Les informations concernant la vie ecclésiastique des
proto-Roumains après l’an 600 sont plutôt lacunaires.
La continuité de
la vie chrétienne est nonostant attestée par les découvertes archéologiques de
ces dernières décennies, à savoir, six petites églises rupestres dans un massif
calcaire à Basarabi, dans le département de Constanta.
Il s’agit, sans doute, d’un établissement monastique (
IXe – Xe siècles ), voire même, selon d’aucuns, IVe – VIe siècles ) ; les
fondations de deux églises dans le Nord de la Dobroudja, l’une à Niculitel
( Xe – XIIe siècles ), l’autre à Garvãn
( anciennement Dinogetia ),
présentant des restes de peinture, ainsi que de nombreux objets cultuels
chrétiens : une croix reliquaire en or ayant peut-être appartenu à un
hiérarque, un cachet en plomb à figures bibliques, des fragments d’une cloche (
la plus ancienne connue en Roumanie ), des dizaines de petites croix et des
moules pour leur confection.
Dans le reste du
pays on signale : un couvercle d’encensoir découvert à Cosna [ Coshna ], dans le département de Suceava, des croix-reliquaires
à Adjud-Vrancea et à Dodesti-Vaslui (Xe – XIe siècles ), les
fondations de quelques églises à Dãbîca,
à environ 30 km NO de Cluj-Napoca ( Xe – XIe s. ), d’autres fondations
au-dessous des églises catholiques édifiées plus tard à Alba-Iulia et à Prejmer ( Brasov ) et ainsi de suite.

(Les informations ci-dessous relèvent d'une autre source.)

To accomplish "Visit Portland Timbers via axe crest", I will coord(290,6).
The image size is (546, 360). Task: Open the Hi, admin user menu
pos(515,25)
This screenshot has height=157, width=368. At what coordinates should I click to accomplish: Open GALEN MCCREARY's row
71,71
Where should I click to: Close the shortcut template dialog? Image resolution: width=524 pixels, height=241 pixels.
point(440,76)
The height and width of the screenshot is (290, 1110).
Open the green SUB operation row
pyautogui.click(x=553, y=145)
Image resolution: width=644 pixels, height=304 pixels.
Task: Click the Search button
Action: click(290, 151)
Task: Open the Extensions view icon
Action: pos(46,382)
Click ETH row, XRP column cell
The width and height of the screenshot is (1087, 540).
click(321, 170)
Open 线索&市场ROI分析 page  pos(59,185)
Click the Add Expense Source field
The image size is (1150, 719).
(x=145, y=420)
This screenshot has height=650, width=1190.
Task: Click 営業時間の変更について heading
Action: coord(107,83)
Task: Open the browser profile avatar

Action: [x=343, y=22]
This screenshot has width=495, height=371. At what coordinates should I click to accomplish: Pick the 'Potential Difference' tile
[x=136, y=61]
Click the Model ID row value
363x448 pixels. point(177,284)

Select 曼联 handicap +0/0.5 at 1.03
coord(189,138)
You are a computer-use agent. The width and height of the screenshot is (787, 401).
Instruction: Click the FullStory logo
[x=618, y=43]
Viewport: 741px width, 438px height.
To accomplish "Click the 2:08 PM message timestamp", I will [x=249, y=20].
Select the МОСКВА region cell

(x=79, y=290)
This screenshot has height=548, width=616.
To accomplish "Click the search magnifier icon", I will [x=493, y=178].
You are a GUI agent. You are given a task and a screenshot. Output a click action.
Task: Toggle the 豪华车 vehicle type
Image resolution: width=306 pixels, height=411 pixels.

Ces découvertes constituent non seulement des témoignages
incontestables sur la continuité des Roumains orthodoxes dans ces contrées, mais ce sont là
aussi des indices sûrs et certains à propos de l’existence d’évêques roumains.
À la place de l’ancien siège épiscopal de Tomis ruiné par
les Avares et les Slaves, aurait probablement pris naissance un autre, dans le
Nord de la Dobroudja, à Dinogetia-Garvãn selon toutes les probabilités, là où furent découverts l’église et
les objets de facture chrétienne des IXe –XIIe s. susmentionnés.
Il n’est pas dépourvu d’intérêt de mentionner le fait que
pendant les XIe – XIVe siècles il y a eu un
« évêché des Vlaques » au Sud du Danube, desservant des
territoires qui appartiennent de nos jours à la Bulgarie et à la Yougoslavie.
Il importe aussi
le fait qu’après 1185/86, lorsque fut créé l’Etat « vlaque-bulgare »
de Tirnovo, un archevêché vlaco-bulgare prit naissance.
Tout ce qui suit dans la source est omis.